#### EXCERPT TO READ
#####

Composable DSL for async operations implementing Timeout, Retry (with backoffs), Circuit Breaker, Rate Limiter, Bulkhead, Hedging, in-memory TTL Cache and Fallback, with real-time telemetry stream.
A Kotlin Multiplatform library providing resilience patterns (Timeout, Retry, Circuit Breaker, Rate Limiter, Bulkhead, Hedging, Cache, Fallback) for suspend functions. Compose them declaratively with a small DSL and observe runtime telemetry via Flow.
import com.santimattius.resilient.composition.resilient
import com.santimattius.resilient.retry.ExponentialBackoff
import kotlin.time.Duration.Companion.seconds
import kotlin.time.Duration.Companion.milliseconds
val policy = resilient {
timeout { timeout = 2.seconds }
retry {
maxAttempts = 3
backoffStrategy = ExponentialBackoff(initialDelay = 100.milliseconds)
}
circuitBreaker {
failureThreshold = 5
successThreshold = 2
timeout = 30.seconds
}
}
suspend fun call(): String = policy.execute { fetchData() }
Observe runtime events from policy.events (SharedFlow):
val job = scope.launch {
policy.events.collect { event -> println(event) }
}
Outer → Inner (default):
The composition order is configurable. Use compositionOrder() to specify a custom order:
import com.santimattius.resilient.composition.OrderablePolicyType
val policy = resilient(scope) {
compositionOrder(listOf(
OrderablePolicyType.CACHE, // Check cache first (after Fallback)

#####

#### RECORDS
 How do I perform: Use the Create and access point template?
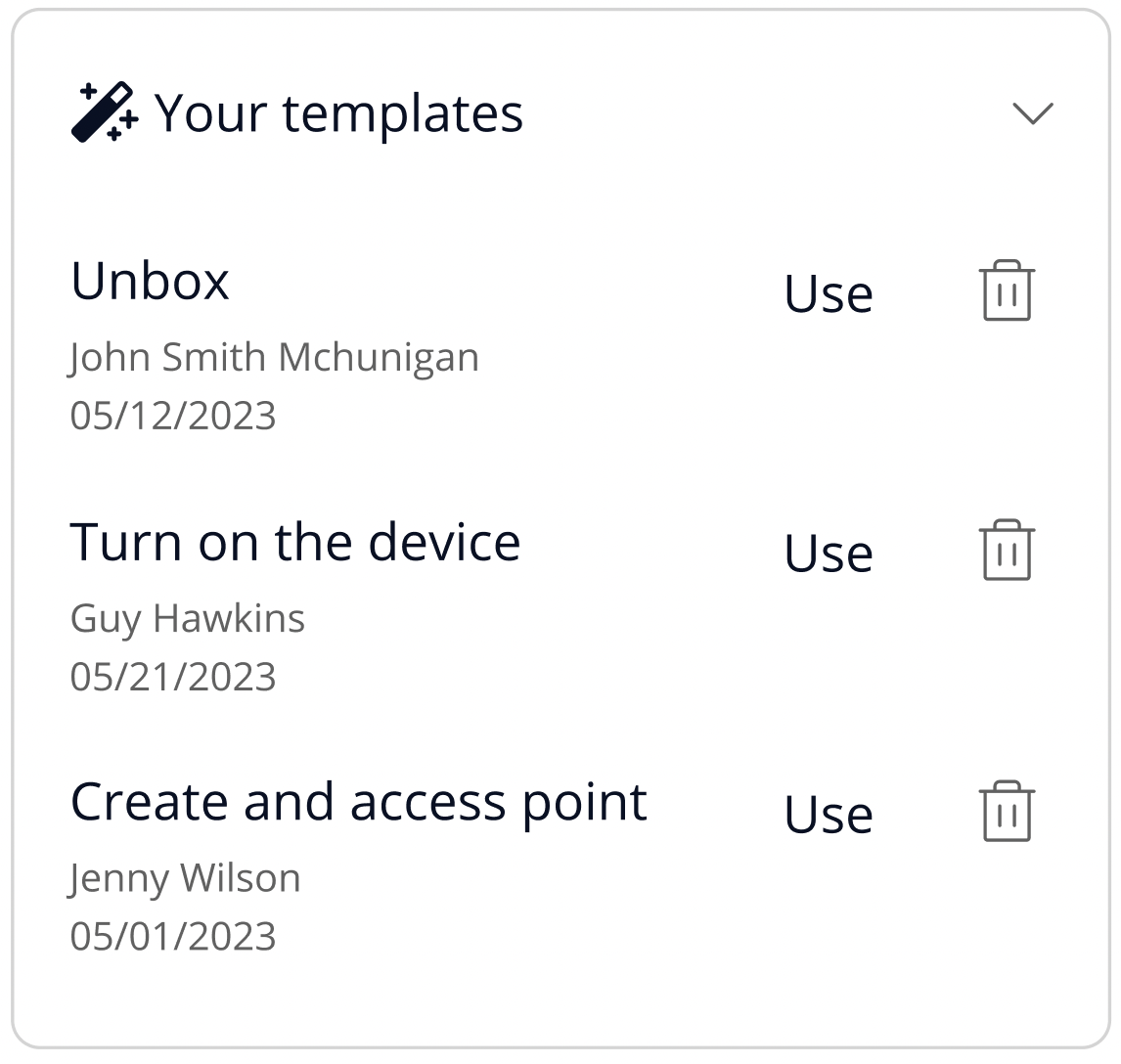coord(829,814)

#####

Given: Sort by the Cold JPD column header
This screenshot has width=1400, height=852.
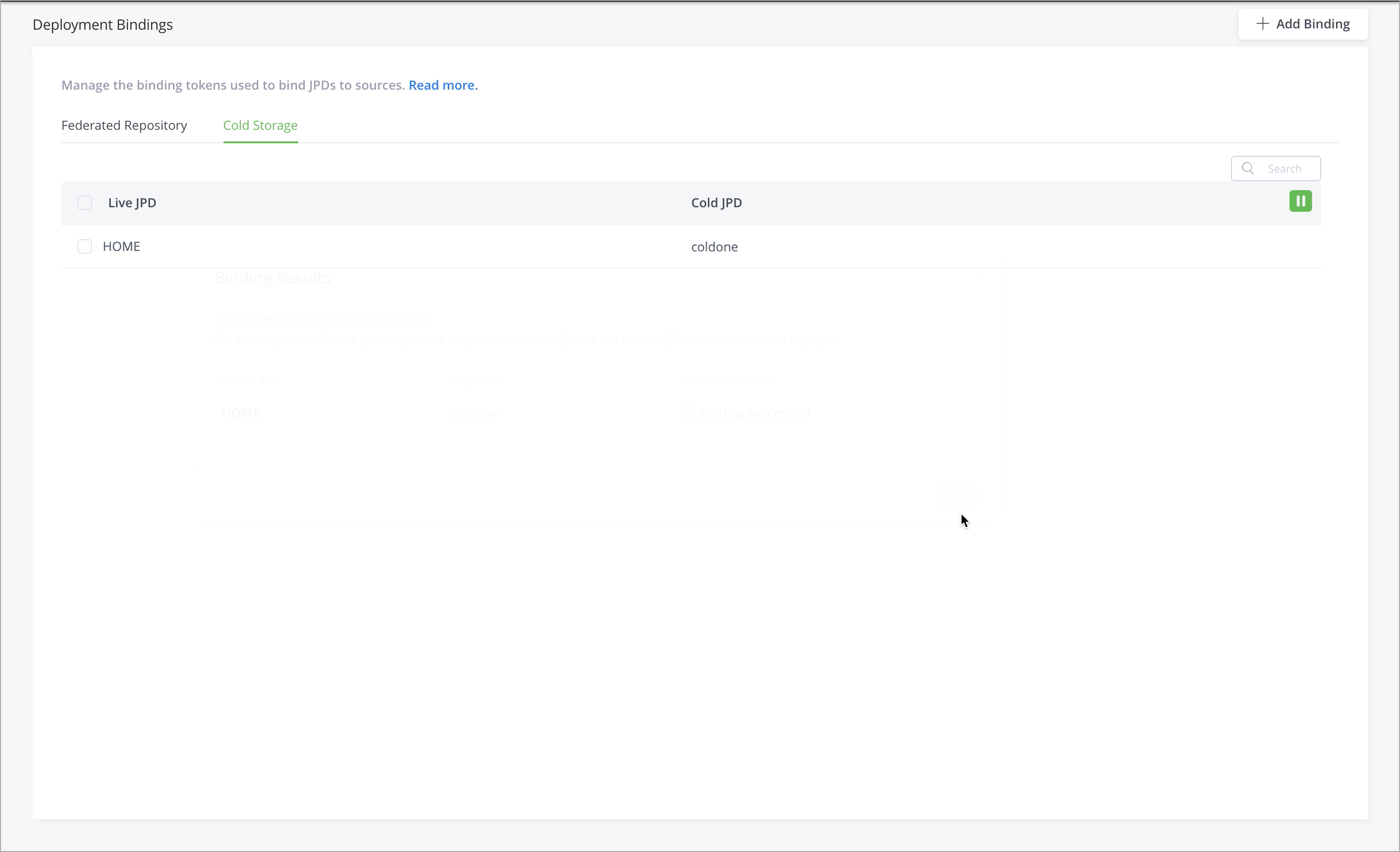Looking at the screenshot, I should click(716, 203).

#####

#### STATED EXERCISE 1
Answer from the Kotlin resilience text:
(a) What kind of Flow is policy.events?
(b) What value does the sample give maxAttempts in the retry block?
(c) Which function sets a custom composition order?
#### STATED EXERCISE 2
Transcribe the Kotlin resilience text word for word, starting at "Composable DSL for" and ending at "ExponentialBackoff(initialDelay = 100.milliseconds)".
The records are separate material, unrelated to the Kotlin resilience text.

#### CORRECT RESPONSE 1
(a) SharedFlow
(b) 3
(c) compositionOrder()

#### CORRECT RESPONSE 2
Composable DSL for async operations implementing Timeout, Retry (with backoffs), Circuit Breaker, Rate Limiter, Bulkhead, Hedging, in-memory TTL Cache and Fallback, with real-time telemetry stream.
A Kotlin Multiplatform library providing resilience patterns (Timeout, Retry, Circuit Breaker, Rate Limiter, Bulkhead, Hedging, Cache, Fallback) for suspend functions. Compose them declaratively with a small DSL and observe runtime telemetry via Flow.
import com.santimattius.resilient.composition.resilient
import com.santimattius.resilient.retry.ExponentialBackoff
import kotlin.time.Duration.Companion.seconds
import kotlin.time.Duration.Companion.milliseconds
val policy = resilient {
timeout { timeout = 2.seconds }
retry {
maxAttempts = 3
backoffStrategy = ExponentialBackoff(initialDelay = 100.milliseconds)